Forschung für Industrie 4.0 im neuen FPC Fraunhofer-Forschungszentrum in den Niederlanden eröffnet

Victor van der Chijs, Präsident der Universität Twente, beim Eröffnungsakt des neuen Fraunhofer-Forschungszentrums.
Victor van der Chijs, Präsident der Universität Twente, beim Eröffnungsakt des neuen Fraunhofer-Forschungszentrums.

Ende Januar wurde die Forschungseinrichtung namens FPC des Fraunhofer-Instituts für Produktionstechnologie an der Universität Twente eröffnet. Drei Kooperationspartner entwickeln dort gemeinsam High-Tech-Systeme für die Industrie 4.0.

»Fraunhofer Project Center for Design and Production Engineering for Complex High-Tech Systems« heißt die neue Forschungseinrichtung an der Universität Twente mit vollem Namen – oder einfach FPC@UT. Neben den Aachener Forschern vom Fraunhofer-Institut für Produktionstechnologie (IPT) wird das FPC auch von Wissenschaftlern der Universität Twente und der Saxion University of Applied Sciences genutzt. Gemeinsam werden hier High-Tech-Systeme gemäß den typischen Anforderungen der Industrie 4.0 entwickelt.

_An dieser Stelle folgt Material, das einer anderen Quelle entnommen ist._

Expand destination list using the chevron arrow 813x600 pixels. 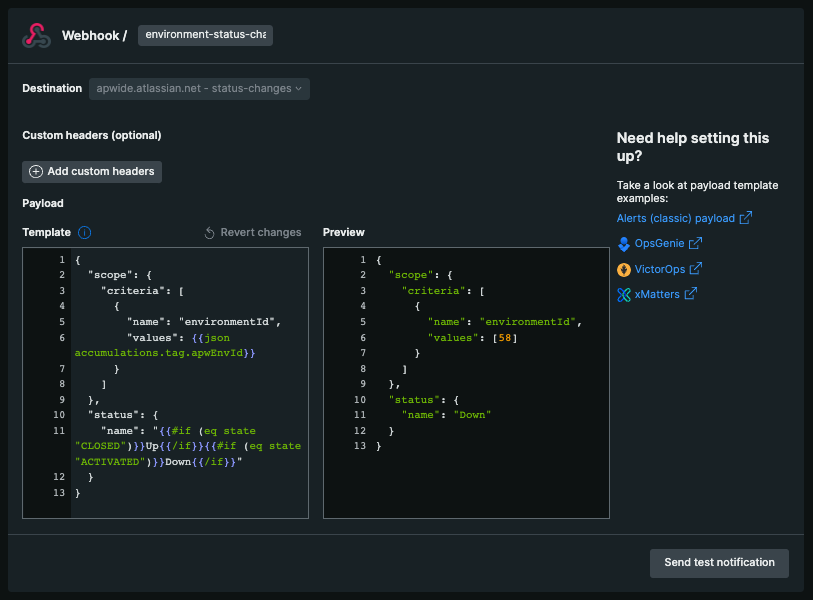(x=299, y=89)
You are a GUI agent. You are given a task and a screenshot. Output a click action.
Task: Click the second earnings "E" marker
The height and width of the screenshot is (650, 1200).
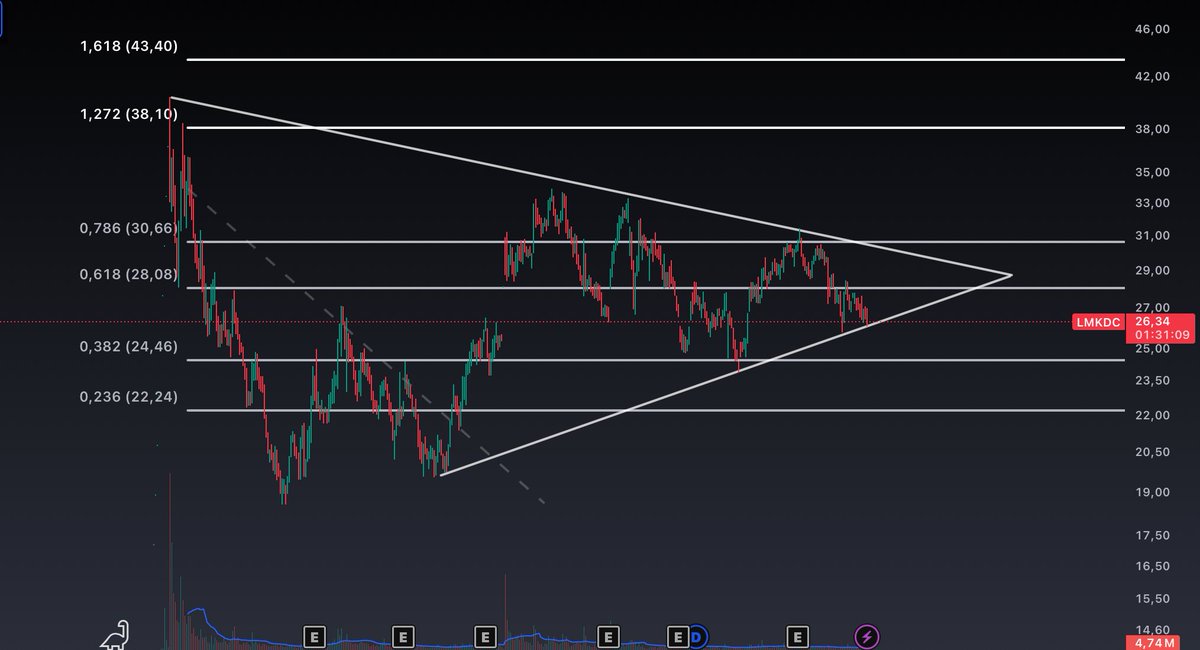pos(402,635)
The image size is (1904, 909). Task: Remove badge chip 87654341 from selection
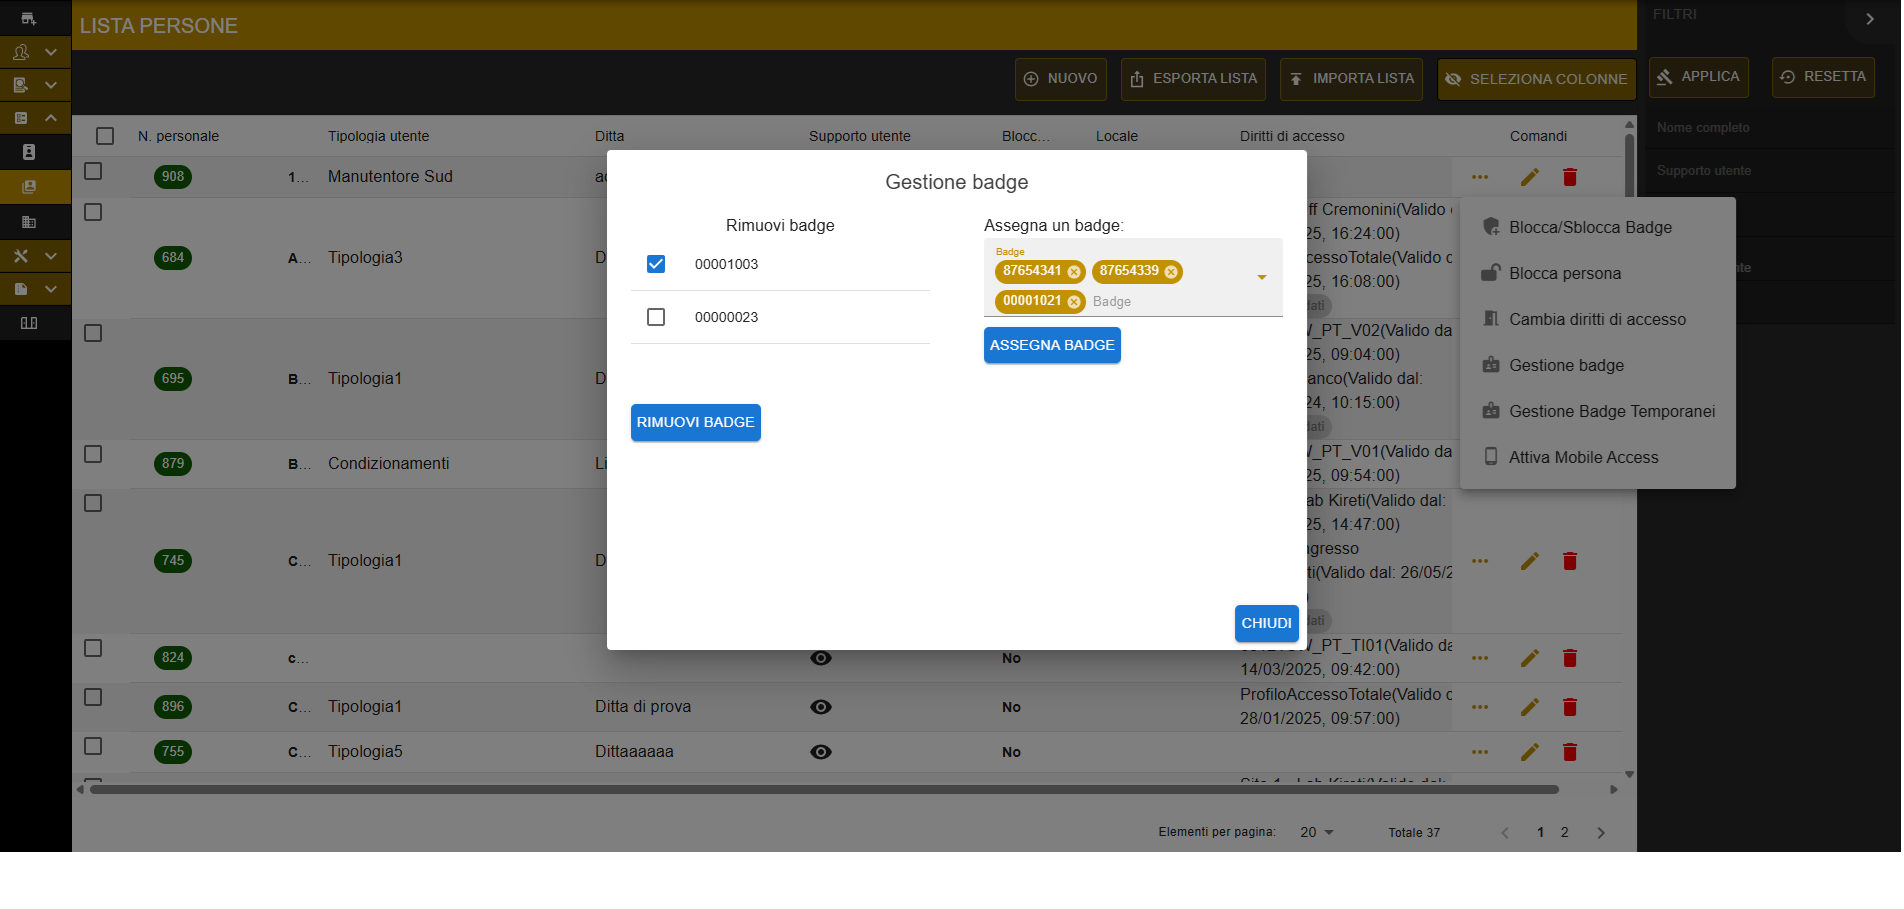(1074, 272)
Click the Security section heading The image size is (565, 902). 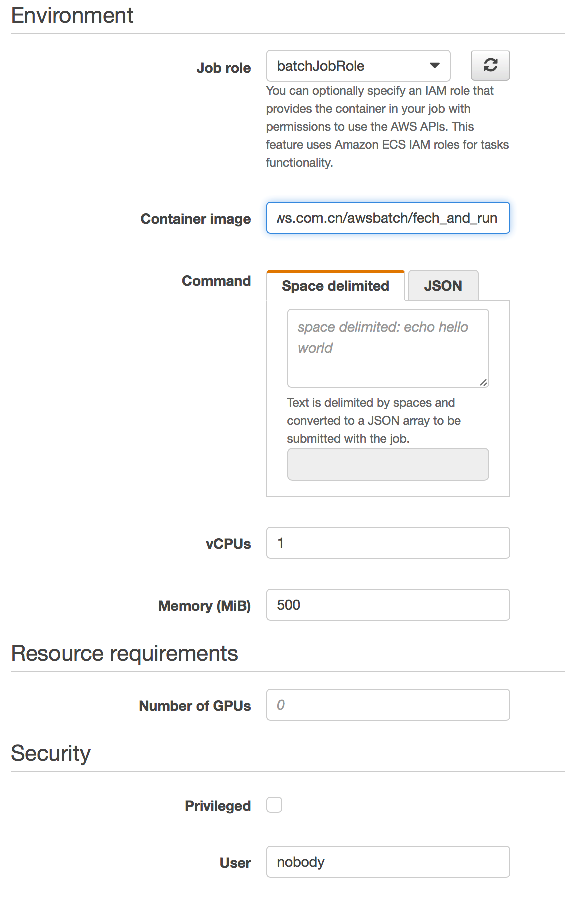[51, 754]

Die ersten Pilotprojekte befassen sich u.a. mit der vorausschauenden Wartung von Produktionsanlagen, der Produktion von piezoelektrischen Mikrosystemen für Lab-on-a-Chip-Anwendungen und der Direktaufbringung von Leiterbahnen im Laserdurchstrahlverfahren. Das im FPC erworbene Fachwissen wird laut IPT der deutschen und der niederländischen Seite zugutekommen, um an dortigen Standorten eine marktorientierte Entwicklung von komplexen Industrie-4.0-Systemen zu beschleunigen. Allein in den Niederlanden sei das Wachstum der High-Tech-Industrie beträchtlich, so das IPT. Der Gesamtjahresumsatz der Branche liegt in den Niederlanden aktuell bei über 27 Mrd. Euro.